L’appel de l’exploration

« Mon plaisir en plongée est toujours venu de l’exploration. Aller là où personne n’est allé auparavant est incroyablement gratifiant, explique la Canadienne Jill Heinerth. Je suis pleine d’émerveillements lorsque j’ai l’opportunité d’une exploration unique, de rapporter des photos et des vidéos. Mais la vraie joie vient surtout des histoires à partager avec les autres. » Cette intrépide a passé plus de trois décennies à explorer et filmer, dans le monde entier, des grottes submergées.

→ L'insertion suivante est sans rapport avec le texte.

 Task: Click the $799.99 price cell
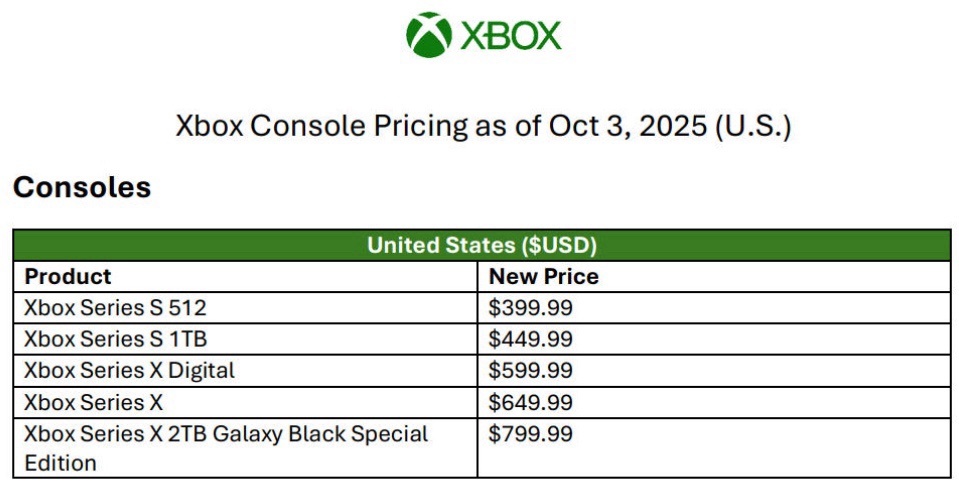coord(714,448)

Jill, surnommée l’exploratrice des « veines de la Terre Mère », partage ses expériences à travers ses films pour PBS, le National Geographic Channel et la BBC, ainsi que dans plusieurs ouvrages. Ses conférences se déroulent dans des lieux prestigieux comme la Société géographique royale du Canada et le Club des Explorateurs de New York, où elle est membre. « J’aime rendre visite à des écoliers lorsque je travaille sur un projet. Il est important de donner la possibilité d’inspirer la prochaine génération d’explorateurs. Lors d’un voyage à Chuuk, en Micronésie, j’ai été émue par l’accueil et l’enthousiasme des élèves. »

Pionnière en Antarctique

Jill Heinerth est une plongeuse tek de pointe, experte des technologies de recycleur. « Mon but dans la vie était de trouver un moyen de rester dans l’eau autant que possible. Disposer d’une variété de moyens pour y parvenir m’a aidée à bâtir ma carrière. » Elle a fait partie de l’équipe américaine de spéléologie profonde, pilotant le premier appareil de cartographie en 3D.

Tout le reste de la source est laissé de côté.